Task to complete:
Filter the listing so that only lines with the word "agent" remain.
┏━━
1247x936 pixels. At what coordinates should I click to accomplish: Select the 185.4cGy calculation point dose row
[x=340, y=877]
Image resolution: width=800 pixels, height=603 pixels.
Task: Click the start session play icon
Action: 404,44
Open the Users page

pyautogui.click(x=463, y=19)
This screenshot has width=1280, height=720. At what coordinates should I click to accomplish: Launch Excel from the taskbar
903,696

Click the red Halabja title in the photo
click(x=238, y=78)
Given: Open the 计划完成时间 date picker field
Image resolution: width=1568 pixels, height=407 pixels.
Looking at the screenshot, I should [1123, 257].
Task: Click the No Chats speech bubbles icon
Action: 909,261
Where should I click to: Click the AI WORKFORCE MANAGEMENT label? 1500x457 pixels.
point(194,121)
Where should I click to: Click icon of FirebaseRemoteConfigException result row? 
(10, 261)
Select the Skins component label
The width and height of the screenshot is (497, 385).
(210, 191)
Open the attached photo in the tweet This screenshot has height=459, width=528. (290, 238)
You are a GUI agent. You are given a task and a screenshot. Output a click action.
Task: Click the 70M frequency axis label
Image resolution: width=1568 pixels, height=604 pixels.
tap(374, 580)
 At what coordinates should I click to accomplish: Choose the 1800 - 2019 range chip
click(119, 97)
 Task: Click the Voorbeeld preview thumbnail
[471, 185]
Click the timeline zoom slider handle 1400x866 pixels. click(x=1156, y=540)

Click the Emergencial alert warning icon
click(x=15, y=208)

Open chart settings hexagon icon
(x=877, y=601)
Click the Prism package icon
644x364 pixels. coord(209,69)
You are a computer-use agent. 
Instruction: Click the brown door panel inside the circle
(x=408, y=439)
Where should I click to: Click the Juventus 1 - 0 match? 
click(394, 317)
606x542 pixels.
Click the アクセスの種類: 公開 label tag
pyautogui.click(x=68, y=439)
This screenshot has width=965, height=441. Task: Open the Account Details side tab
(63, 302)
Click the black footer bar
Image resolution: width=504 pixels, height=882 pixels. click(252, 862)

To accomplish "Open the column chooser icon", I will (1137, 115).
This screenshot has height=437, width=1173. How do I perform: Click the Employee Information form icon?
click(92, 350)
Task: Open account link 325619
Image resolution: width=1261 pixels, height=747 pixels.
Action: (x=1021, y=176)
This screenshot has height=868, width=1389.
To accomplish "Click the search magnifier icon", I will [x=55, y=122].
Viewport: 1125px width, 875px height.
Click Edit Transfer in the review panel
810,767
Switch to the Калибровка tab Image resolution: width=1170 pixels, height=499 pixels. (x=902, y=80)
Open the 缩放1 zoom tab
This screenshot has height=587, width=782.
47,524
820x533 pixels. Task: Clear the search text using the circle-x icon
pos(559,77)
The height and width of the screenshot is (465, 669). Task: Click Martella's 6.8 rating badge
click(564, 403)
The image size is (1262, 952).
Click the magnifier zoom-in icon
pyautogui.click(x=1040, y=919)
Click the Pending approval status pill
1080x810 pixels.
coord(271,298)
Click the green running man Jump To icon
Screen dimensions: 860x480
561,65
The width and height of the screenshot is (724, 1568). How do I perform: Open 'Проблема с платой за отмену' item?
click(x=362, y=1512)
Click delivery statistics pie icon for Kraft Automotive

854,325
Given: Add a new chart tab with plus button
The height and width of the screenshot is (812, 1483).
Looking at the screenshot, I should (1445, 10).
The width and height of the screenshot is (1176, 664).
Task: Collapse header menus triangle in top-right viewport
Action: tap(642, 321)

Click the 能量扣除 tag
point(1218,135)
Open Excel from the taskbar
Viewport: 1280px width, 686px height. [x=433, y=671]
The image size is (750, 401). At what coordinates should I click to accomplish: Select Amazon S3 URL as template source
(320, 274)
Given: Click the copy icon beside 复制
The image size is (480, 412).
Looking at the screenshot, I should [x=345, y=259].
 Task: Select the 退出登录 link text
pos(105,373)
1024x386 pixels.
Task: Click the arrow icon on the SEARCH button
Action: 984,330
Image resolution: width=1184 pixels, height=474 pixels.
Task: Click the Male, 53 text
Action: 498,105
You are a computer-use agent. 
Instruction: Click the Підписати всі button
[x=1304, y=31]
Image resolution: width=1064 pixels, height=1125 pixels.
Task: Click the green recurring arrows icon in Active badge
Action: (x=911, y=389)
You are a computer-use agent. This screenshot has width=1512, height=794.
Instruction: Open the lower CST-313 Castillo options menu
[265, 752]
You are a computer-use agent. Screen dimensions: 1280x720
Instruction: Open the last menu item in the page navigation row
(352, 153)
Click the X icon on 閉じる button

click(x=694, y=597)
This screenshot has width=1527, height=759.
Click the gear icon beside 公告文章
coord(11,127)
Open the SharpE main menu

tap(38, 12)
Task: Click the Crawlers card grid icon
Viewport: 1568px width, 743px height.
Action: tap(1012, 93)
┗━━
Reply:
You are a GUI agent. You are given a task and a screenshot. Output a click action.
You are a computer-use agent. 
You are a computer-use agent. 
You are a computer-use agent. This screenshot has width=1512, height=794.
You are a computer-use agent. Screen dimensions: 1280x720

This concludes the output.